Equipped to Lead and Succeed

Tucker Cottingham ‘11 Bridges Tech and Law

by Matthew Hose

Tucker Cottingham '11, the founder of legal technology platform Lawyaw, doesn't think law and technology have to be two separate worlds.

In fact, Cottingham believes USF and its students have a “huge opportunity” to lead the way in making legal services higher quality and more accessible by embracing technology.

“I think USF is well-positioned to embrace this massive, once-in-a-lifetime transformation of the legal industry, one of the largest industries in the world,” Cottingham says. “We’re right in the heart of it in the Bay Area.”

Cottingham’s company Lawyaw simplifies document creation through cloud-based templates, allowing lawyers to use time that they’d otherwise spend on repetitive tasks on the complex parts of their cases.

“We’re the engine behind the scenes that can streamline a lot of these workflows,” he said.

Legal professionals in more than 35 states are collectively generating 40,000 legal documents per day using Lawyaw, according to Cottingham. This growth culminated earlier this year when the company was acquired by Clio, the largest legal practice management provider in the U.S., in what was their biggest acquisition to date.

Jess Gupta ‘11, who has followed Cottingham’s career from law school until today and was an early investor in and advisor to Lawyaw, said Cottingham’s success shows that flourishing startups can come out of law school as well as business school.

“It cuts against the stereotype of lawyers as too risk-averse or lacking business acumen,” Gupta said. “In Tucker’s case, here’s an attorney who decides he wants to start a cloud software company. Within a year his product is not only helping to solve real problems, it’s earning real revenue and turning the heads of VCs who thought it wouldn’t work.”

Entrepreneurial by Spirit

Cottingham has always been entrepreneurial. A Kentucky native, he started a business selling motor scooters when he was 12 years old. A classics major at Kenyon College in Ohio, he made the move to California in 2008 to attend USF Law.

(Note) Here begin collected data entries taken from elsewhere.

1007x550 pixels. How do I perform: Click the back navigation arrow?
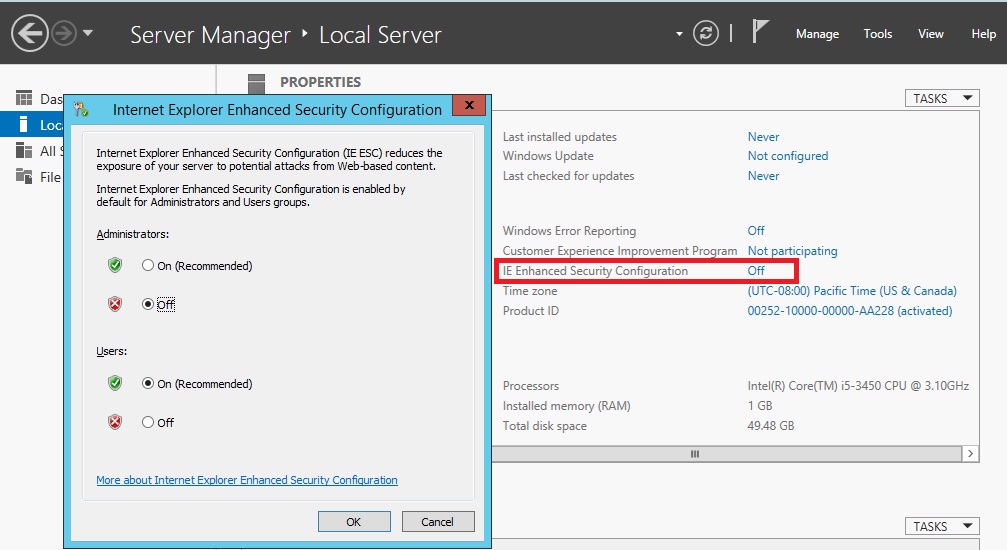[30, 35]
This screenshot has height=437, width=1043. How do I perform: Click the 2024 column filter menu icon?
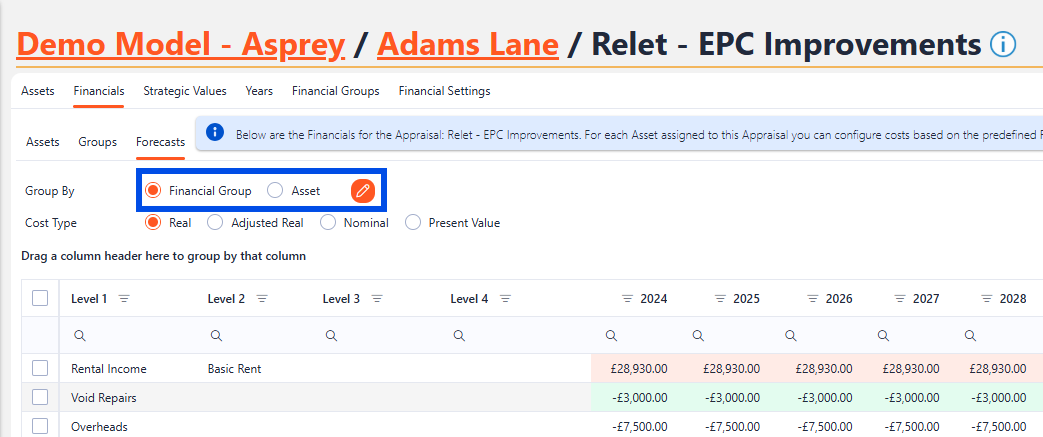628,299
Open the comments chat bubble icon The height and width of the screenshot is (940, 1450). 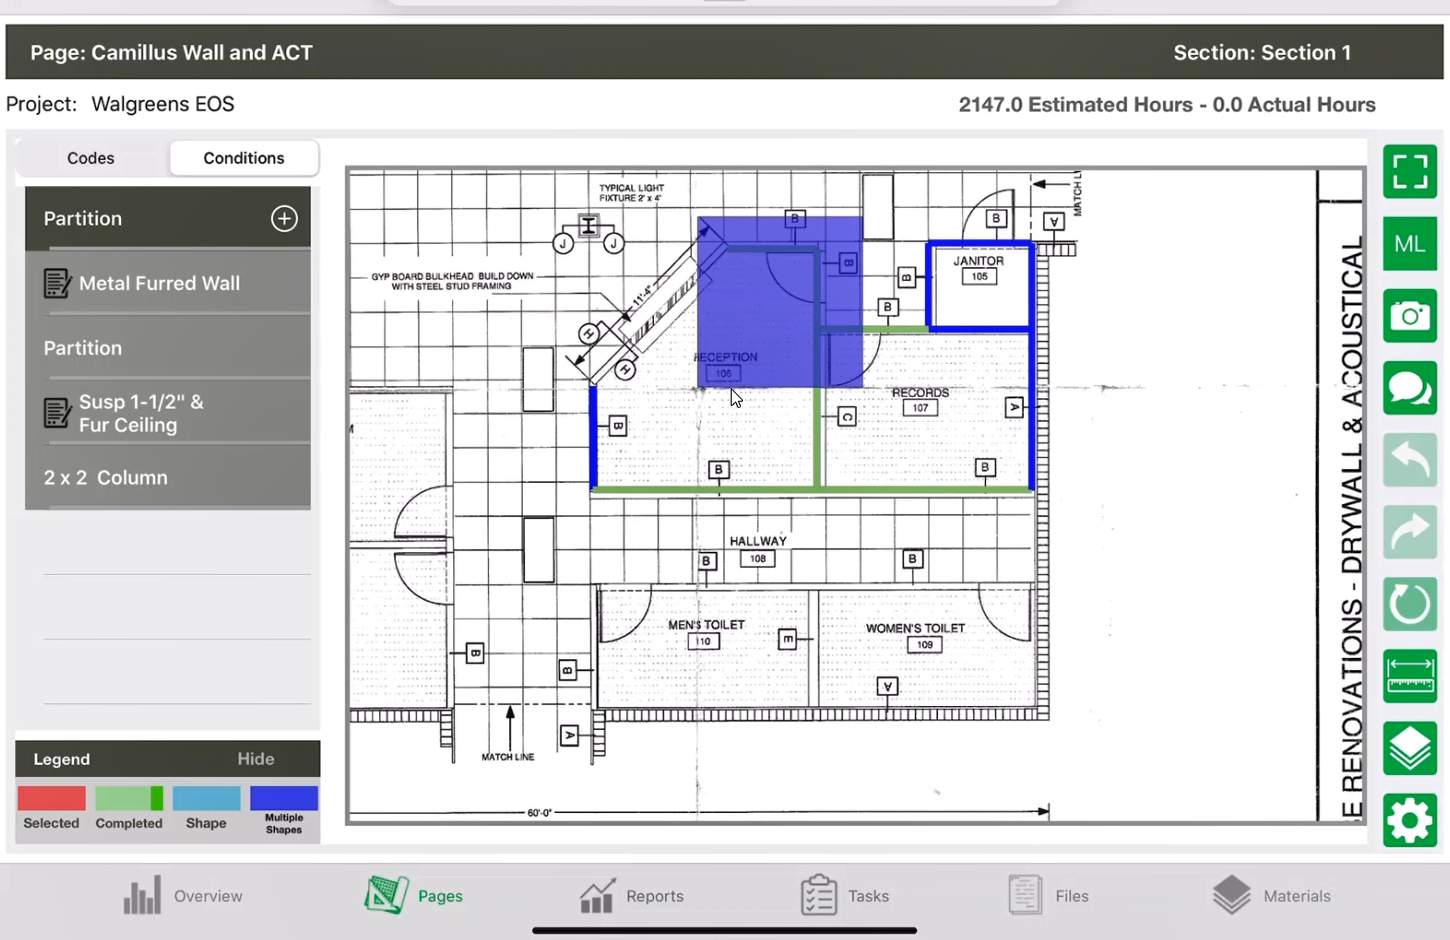tap(1409, 388)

Cottingham says in addition to the network USF Law provided — Andreas Becker ‘11 and Justin White ‘11 are both on the Lawyaw team — the school gave him a key understanding of loving problems instead of solutions. He said law school does a good job of “getting you used to that feeling that it’s going to click, to just keep going at it.”

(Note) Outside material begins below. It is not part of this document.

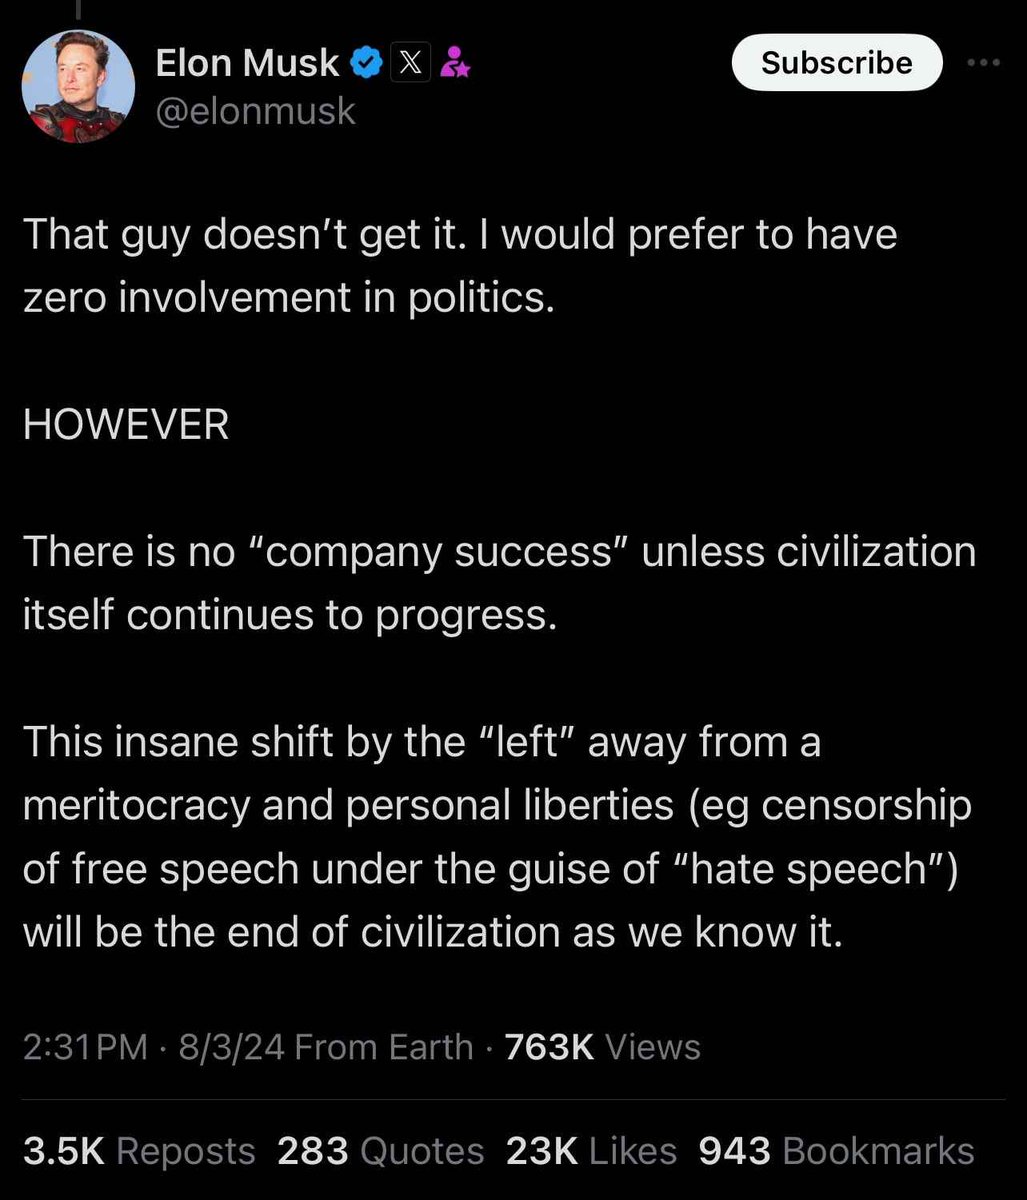This screenshot has height=1200, width=1027.
Task: Click the HOWEVER line of the post
Action: tap(126, 425)
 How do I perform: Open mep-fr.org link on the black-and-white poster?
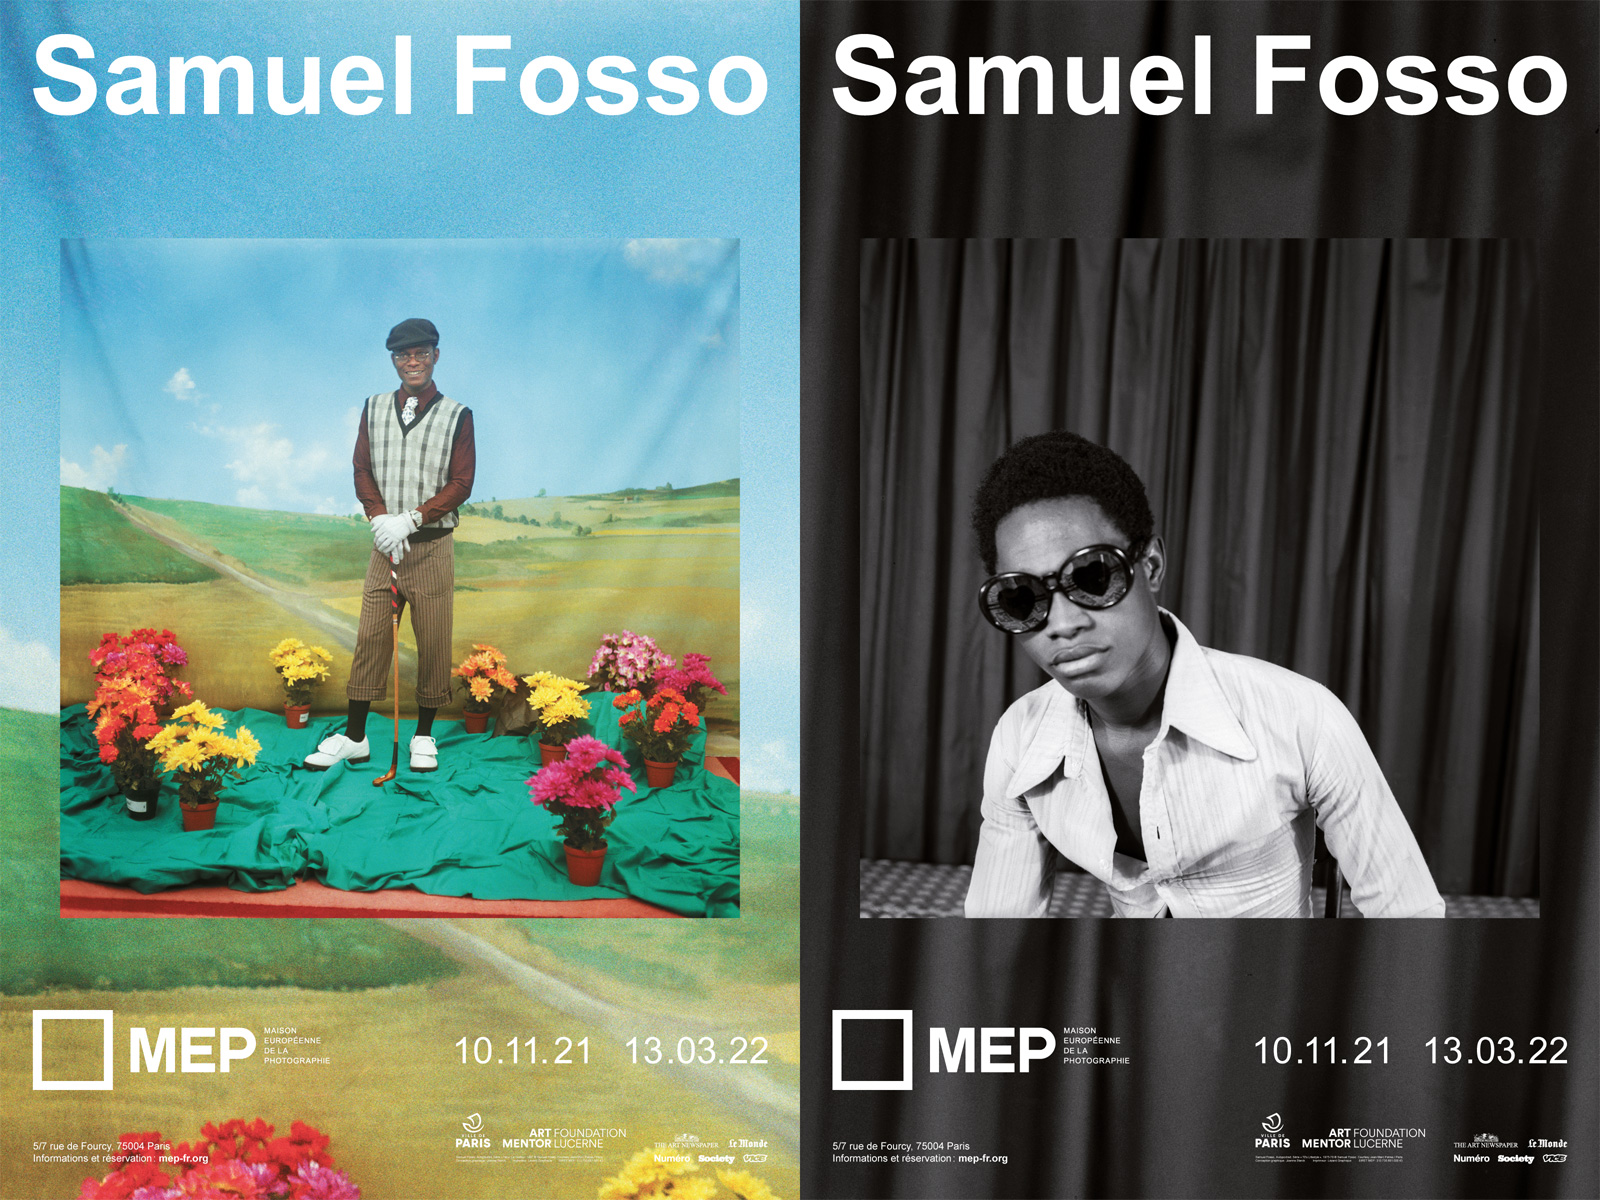(x=982, y=1159)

“I think the work ethic you learn in law school is incredibly helpful for life.”

After graduating from USF, Cottingham worked as an associate doing complex litigation before joining San Francisco-based Bend Law Group, a transactional law firm focused on helping startups and small businesses. It was there that he first got the idea to try to streamline document creation. He noticed that lawyers were doing the same things over and over again for similar clients, and their workflows were “fragmented, inefficient and repetitive.”

“I saw this really interesting intersection where we could help people get access to legal services by enabling lawyers to be more efficient without sacrificing quality,” Cottingham said. “That seemed like a really powerful opportunity.”

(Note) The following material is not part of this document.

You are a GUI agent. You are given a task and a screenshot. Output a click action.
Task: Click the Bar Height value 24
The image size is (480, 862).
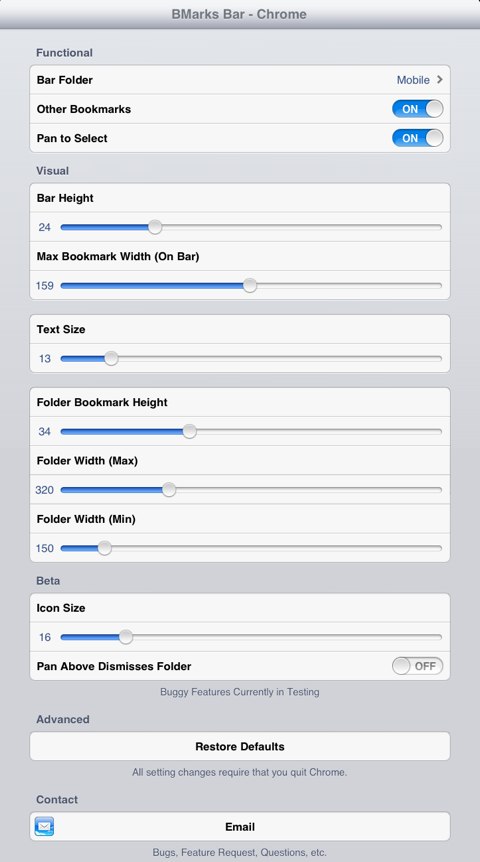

Seizing that opportunity, in 2017 he created Lawyaw and was accepted to the coveted Silicon Valley based incubator Y Combinator.

The company’s first big initiative was focused around criminal expungements. Cottingham said only a very small percent of the millions of people who are eligible to have criminal records removed from their history go through the expungement process, because it is extremely complicated. To streamline the process, Lawyaw partnered with background check company Checkr to connect people with a lawyer who could help clear their record using Lawyaw’s software.

Gupta noted that the expungement effort was a brilliant first stroke for the company, accomplishing three things: It gave the company lots of quick user feedback; it created user testimonials to attract more investment; and it provided a powerful tool to help with a problem that no one else was addressing.

“I think it was -apparent to everyone in our 1L section that Tucker had a strong entrepreneurial streak,” Gupta said. “He was always pitching business ideas and seeing opportunities, but very few people can turn that into a viable company. What amazes me to this day is how brilliantly Tucker executed on the Lawyaw vision from day one.”